→ **REQUIRED WORK**
A. Write out the stretch of the Land Cruiser article from "The Land Cruiser" through "in its stead.".
B. Can you answer these from the Land Cruiser article?
(i) In what year was the original BJ built?
(ii) Which vehicle arrives in North America in place of the 300-Series Land Cruiser?
(iii) By what ratio did LX 570 deliveries outpace the TLC 200?
C. Carry the article on the North American 300-Series Land Cruiser forward from its final sentence.

++++ TEXT PROVIDED

The New North American 300-Series Land Cruiser Wears a Lexus badge.

The Land Cruiser remains one of the most exceptional and prolific overland platforms ever created, with every variant carrying the legacy of the original 1951 BJ through almost 80 years of global exploration. In North America, we have enjoyed nearly every series of the venerated nameplate, with even the 70-Series being sold in Canada. However, that all ends with the 2022 model year; the impressive 300-Series Land Cruiser is being held back from our shores, with the Lexus LX 600 arriving in its stead.

This decision is not unexpected, with limited Land Cruiser sales and the challenges of selling a $90,000 SUV in the decidedly average Toyota dealership experience. Reality dictates that the Lexus dealership can better serve the buyer, and that showed in the sales numbers, with LX 570 deliveries outpacing the TLC 200 by two to one. Despite a collective chorus of sadness, Lexus is doing their part to provide a suitable alternative.

++++++++
++++ SOURCE EXCERPT

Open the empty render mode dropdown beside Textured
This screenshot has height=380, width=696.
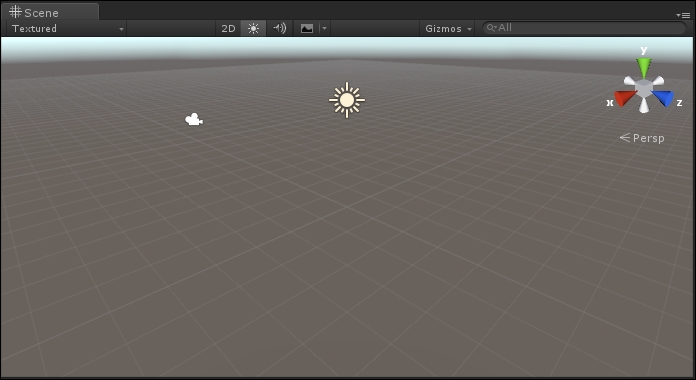tap(171, 28)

++++++++

→ **THE REPLIES**
A.
The Land Cruiser remains one of the most exceptional and prolific overland platforms ever created, with every variant carrying the legacy of the original 1951 BJ through almost 80 years of global exploration. In North America, we have enjoyed nearly every series of the venerated nameplate, with even the 70-Series being sold in Canada. However, that all ends with the 2022 model year; the impressive 300-Series Land Cruiser is being held back from our shores, with the Lexus LX 600 arriving in its stead.

B.
(i) 1951
(ii) The Lexus LX 600
(iii) Two to one

C.
It is important not to have the Lexus badge or luxurious appearance confuse the reality of the platform, which is every part a Land Cruiser

Fundamentally, the LX 600 is a 300-Series, including a matching GA-F global chassis, 3.5-liter twin-turbo V6 engine (the diesel will not arrive here, but the iForce Max is likely), 10-speed automatic, low-range transfer case, differentials, and suspension architecture. The wheelbase is the same at 112 inches, and the track width is nearly identical. However, the differences are important and, at times, disappointing, including the absence of the all-new front and rear locking differentials and the Cruiser’s impressive 1,918-pound payload. Also missing is the E-KDSS system, which I would posit is one of the top 10 most significant innovations in 4WD in the last 50 years.

On the road, the new Lexus is sublime, with exceptional ride quality, low NVH, and a responsive drivetrain. The 409 horsepower V6 rips through the 10 gears, arriving at 60 mph in 6.9 seconds, less time than it would take an LX 450 to get through an intersection. Thankfully, a traditional transmission shifter remains, as do buttons and knobs for all the essential features. Even the center differential lock button, VSC off, and height adjustment is next to the driver in the center console. However, the loss of the E-KDSS is evident through more dynamic turning transitions when body roll becomes apparent. The additional roll does not have a material effect on ultimate grip and traceability; that limit is found in the tires well before the chassis.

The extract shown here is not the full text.